A vingança de Maria Saberé
Por Emanoel Barreto
Já falei aqui sobre Maria Saberé. Foi uma das maiores arruaceiras do território formado pelos bairros Ribeira/Rocas. Era a senhora do tapa, do chute, do berro e da pancada; da lapada de cana e de topar parada com radiopatrulha.
Eu a conheci em 1974, quando no Diário de Natal me iniciei no jornalismo como repórter de polícia, na época chamado de repórter policial. Uma espécie de paralelismo com a expressão repórter político. Pois bem, certa vez fui a uma delegacia nas Rocas e ela estava presa, sozinha; se ficasse com outra mulher na cela era briga na certa.
Assim que que me viu disse: “Barreto, você por aqui de novo? Vai ser preso ou veio me visitar?”, e soltou sua cortante gargalhada. Respondi: “Pois é. Não fui preso, mas vim lhe visitar. E o que você me conta? O que fez para estar aqui? Festa boa?”
Resumindo, ela tinha feito o seguinte: havia bebido muita cana com um sujeito, na certeza de que ele pagaria a conta. Mas o camarada, depois de muito beber, quis sair de fininho. Saberé percebeu a maranha e partiu para cima dele empunhando a garrafa de cachaça.
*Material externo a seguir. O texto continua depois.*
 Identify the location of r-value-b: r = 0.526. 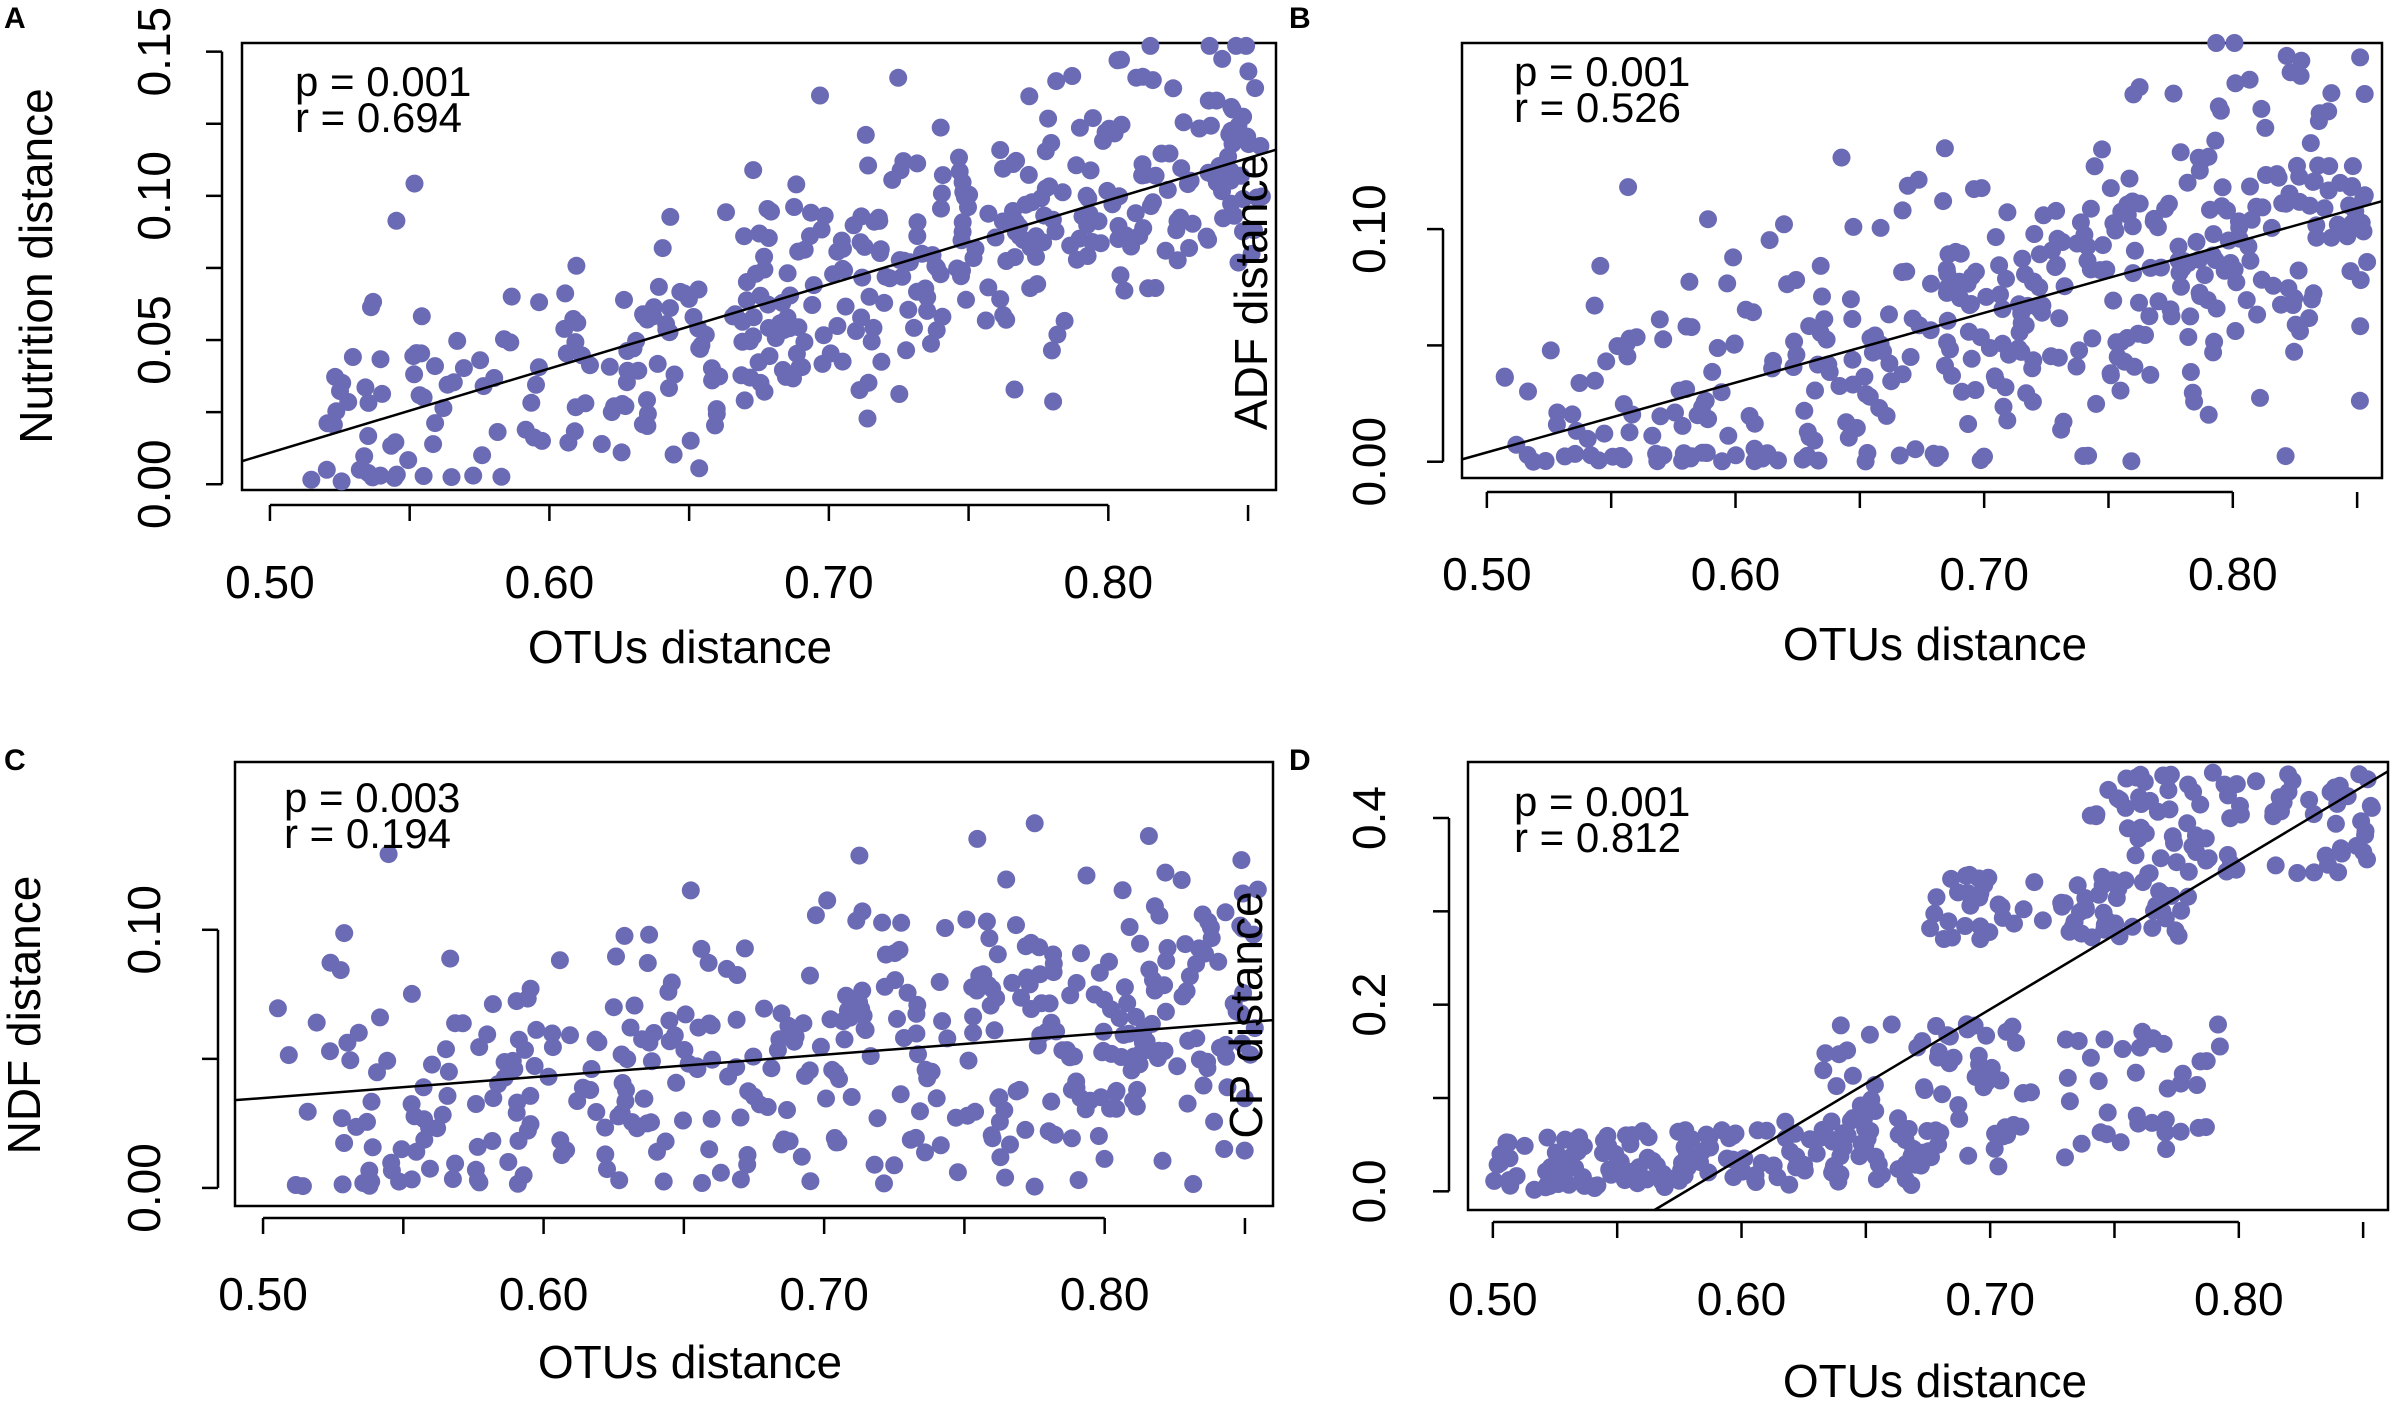
(1598, 108).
Espatifou a garrafa na cabeça do homem e aí formou-se a confusão. Foi pernada pra todo lado, murros, chutes e quedas. Afinal foi dominada e uma guarnição chegou para levá-la a seus, digamos, aposentos.
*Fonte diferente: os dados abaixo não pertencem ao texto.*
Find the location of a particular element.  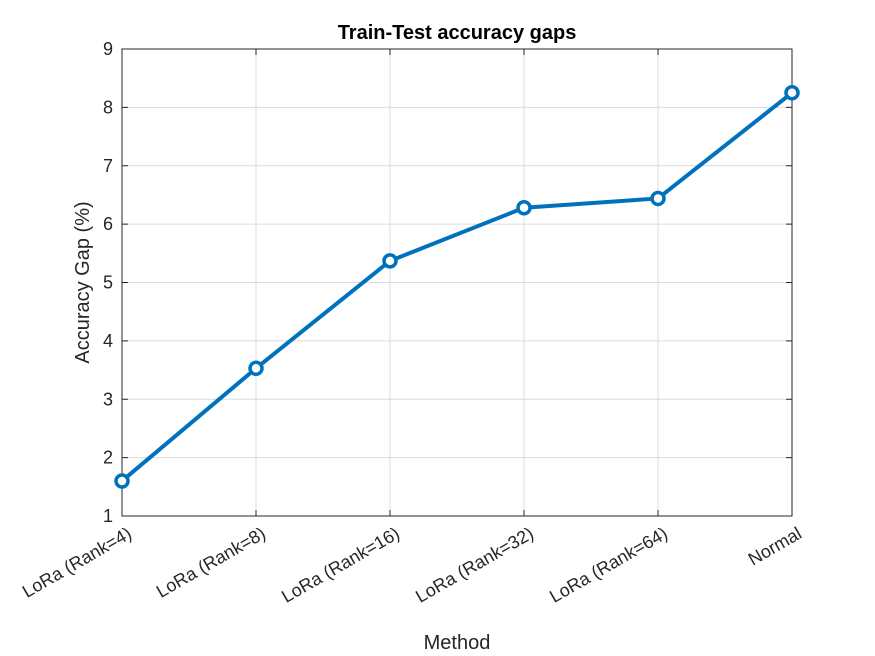

y-tick-label: 9 is located at coordinates (108, 49).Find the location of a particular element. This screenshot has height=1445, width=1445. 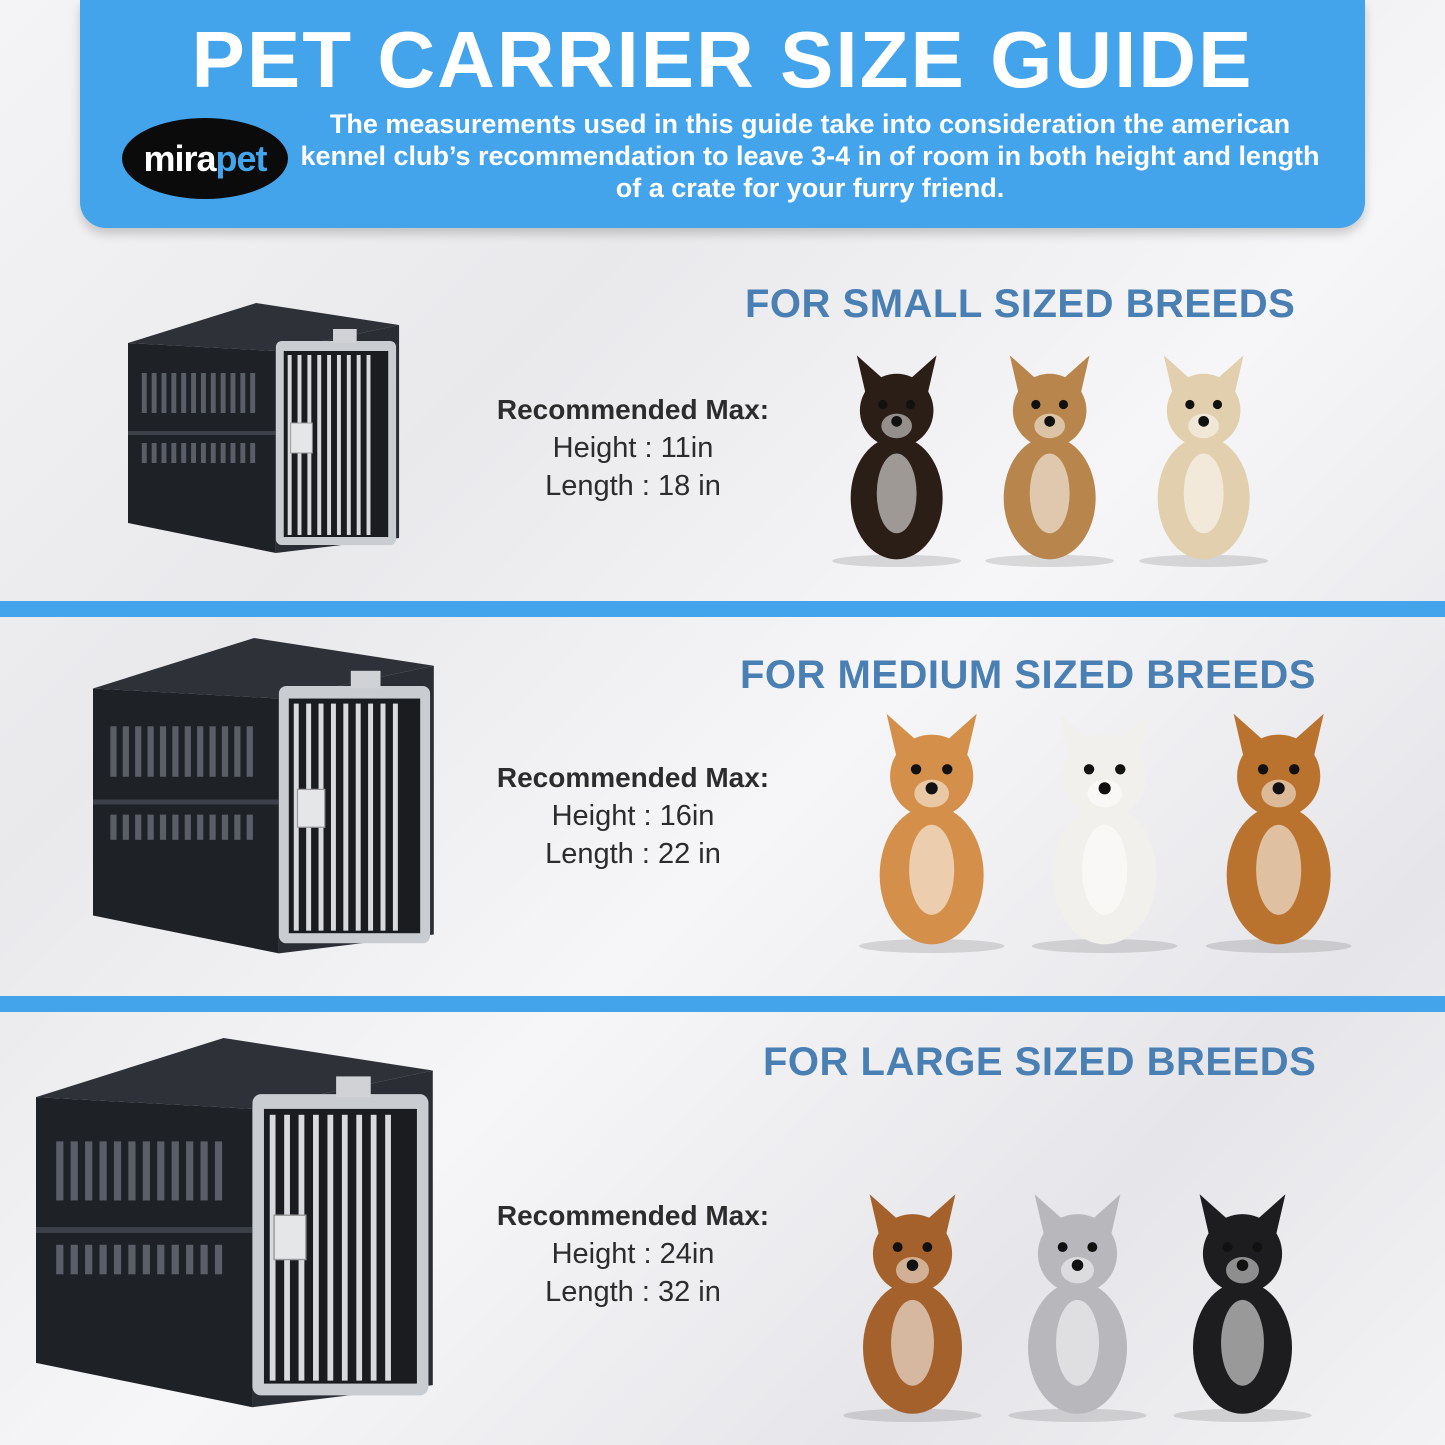

door-latch is located at coordinates (311, 808).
E foi naquela delegacia, como hóspede da malandragem, que nos reencontramos. Ela sentou-se no chão e eu fiz o mesmo. Aí, ela disse o seguinte: “Vou lhe contar uma história. A história da minha vingança. Posso?”
Claro que podia, eu disse. Ela narrou o que se segue. Quando criança tinha um problema com a filha da vizinha. Coisa de criança que se transformou em ressentimento mútuo. Uma briguinha à toa por causa de uma boneca e pronto: uma ficou com ódio da outra.
Ao longo da vida tiveram muitas discussões, trocaram tabefes em bares mequetrefes, aprontaram muito. Depois, a outra desapareceu. Anos depois Saberé descobriu: “A sujeita tinha se casado, sabia? Ela se casou e eu não era nada. Só uma bagaceira. Não gostei, e aí fui me vingar.”
A vingança consistiu basicamente no seguinte, mas não foi “basicamente no seguinte” em sentido de coisa pouca. Foi basicamente no seguinte que ela simplesmente invadiu a casa da inimiga munida de uma barra de ferro e começou e quebrar tudo.
Não havia ninguém em casa e ela fez a festa: destruiu todos os pratos, rasgou colchão, quebrou cadeiras e um sofazinho, transformou em tiras todo o guarda-roupa do casal, virou a mesa de pernas para o ar. Deixou todo o interior da casa um arraso. Levou a tarde inteira fazendo isso. A casa era em Mãe Luiza e os vizinhos nada perceberam.
Depois de feito o desastre saiu calmamente. Puxou a porta da frente e escondeu-se nas imediações. O casal chegou à noitinha e entrou em casa. E aí Maria Saberé me disse que ouviu um grito da mulher – “A danada ficou desesperada, visse?”
Ela saboreou em silêncio sua vitória. Contou que depois desceu à Ribeira, entrou num bar, pediu uma dose de cana e pouco abriu um azar: baixou o pau num bêbado de quem não gostou. Conseguiu fugir, levou a garrafa de cachaça debaixo do braço e comemorou em seu casebre a miserável proeza.